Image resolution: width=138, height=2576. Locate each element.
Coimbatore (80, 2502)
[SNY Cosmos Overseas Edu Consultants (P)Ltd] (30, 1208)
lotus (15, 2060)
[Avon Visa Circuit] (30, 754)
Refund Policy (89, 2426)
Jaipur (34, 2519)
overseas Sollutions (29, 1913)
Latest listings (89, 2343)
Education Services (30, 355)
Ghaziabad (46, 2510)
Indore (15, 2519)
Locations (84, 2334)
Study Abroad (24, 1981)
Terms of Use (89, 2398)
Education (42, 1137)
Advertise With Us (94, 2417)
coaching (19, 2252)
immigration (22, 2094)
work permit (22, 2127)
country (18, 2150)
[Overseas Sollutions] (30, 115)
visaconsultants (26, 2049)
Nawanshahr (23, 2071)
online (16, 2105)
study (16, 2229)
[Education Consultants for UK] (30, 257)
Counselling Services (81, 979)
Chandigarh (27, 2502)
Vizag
______
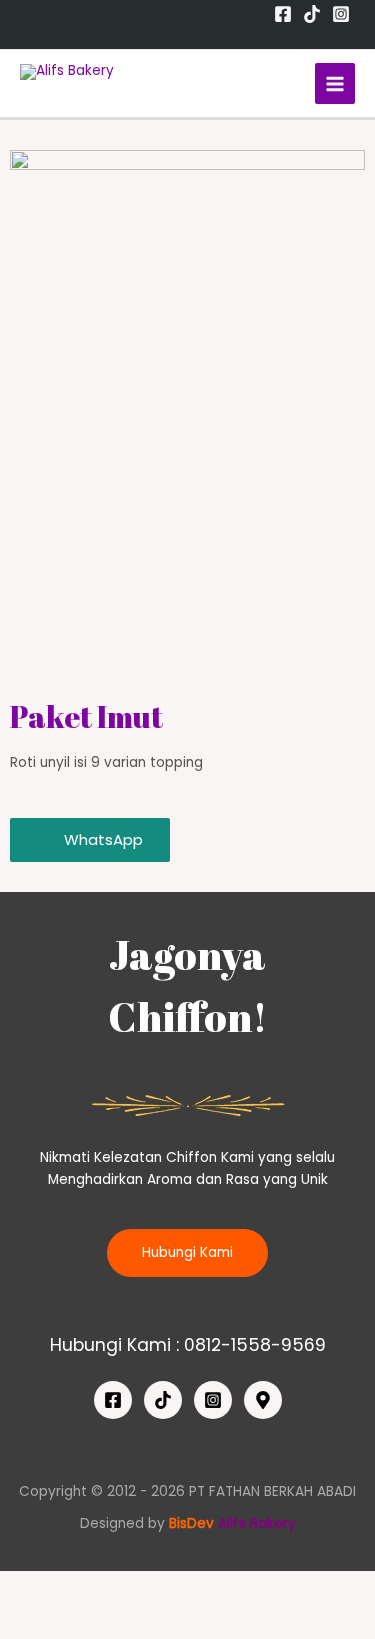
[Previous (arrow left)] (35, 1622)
______
* **HOW TO COMPLETE THIS TASK**: For each line of the entries that holds the word "Education", pull that line out.

* **SOLUTION TO THE PROBLEM**:
Education Services (30, 355)
Education (42, 1137)
[Education Consultants for UK] (30, 257)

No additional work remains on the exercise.